§ **Problem description**
Answer these questions using the indenture excerpt below.
(a) To count as a "Material Subsidiary," what share of total assets must a subsidiary hold?
(b) Under condition (ii), what must be true immediately after a merger, consolidation or sale takes effect?
(c) Which kind of conveyance does not discharge us of our obligations and covenants under the Indenture and the Debt Securities?

§ **Source passage**
----------------

When we use the term "lien" in this section, we mean any mortgage, lien, pledge, security interest or other encumbrance of any kind; "Material Subsidiary" means each of our subsidiaries whose total assets (as determined in accordance with GAAP in the United States) represent at least 20% of our total assets on a consolidated basis; and "Principal Property" means any of our plants or facilities located in the United States that in the opinion of our Board or management is of material importance to the business conducted by us and our consolidated subsidiaries taken as whole. (Section 1008 of the Indenture.)

Consolidation, Merger or Sale

While any of the Debt Securities are outstanding (other than those to which the following covenant is expressly inapplicable), we may not merge or consolidate with any other corporation or sell or convey all or substantially all of our assets to any person or acquire all or substantially all of the assets of another person unless (i) either we are the continuing corporation, or the successor corporation (if other than us) is a corporation organized and existing under the laws of any domestic or foreign jurisdiction and such corporation expressly assumes the due and punctual payment of the principal of and interest on the Debt Securities, and the due and punctual performance and observance of all of the covenants and conditions of the Indenture to be performed by us by supplemental indenture in form satisfactory to the Trustee, executed and delivered to the Trustee by such corporation, and (ii) immediately after giving effect to such transaction, no Event of Default under the Indenture has happened and is continuing.

In case of any such consolidation, merger or conveyance, such successor corporation will succeed to and be substituted for us, with the same effect as if it had been named as us in the Indenture, and in the event of such conveyance (other than by way of a lease), we will be discharged of all of our obligations and covenants under the Indenture and the Debt Securities. (Sections 801 & 802 of the Indenture.)

----------------

§ **Source material**
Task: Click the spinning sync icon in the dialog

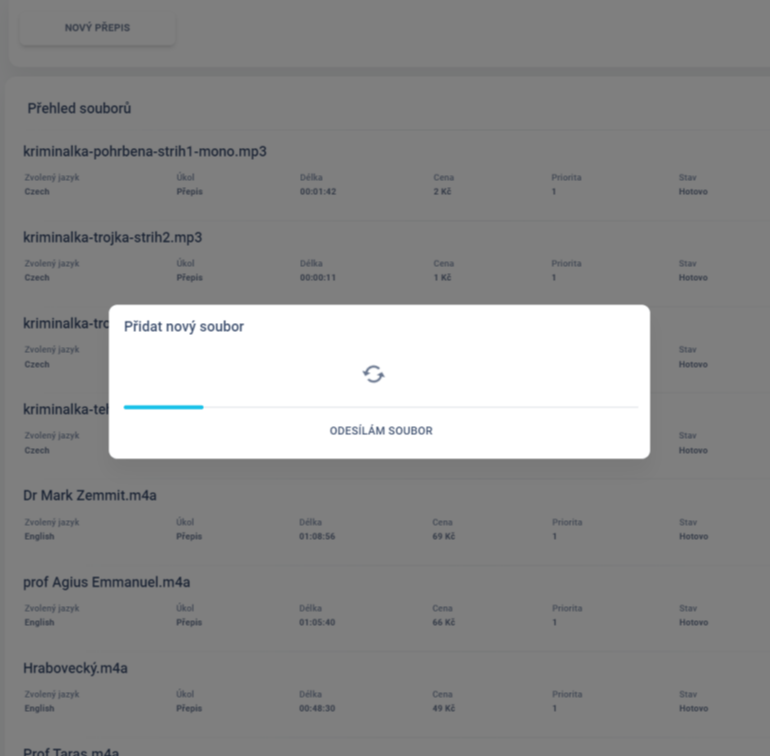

----------------

§ **Expected output**
(a) At least 20% of our total assets on a consolidated basis, as determined in accordance with GAAP in the United States.
(b) No Event of Default under the Indenture has happened and is continuing.
(c) A conveyance by way of a lease.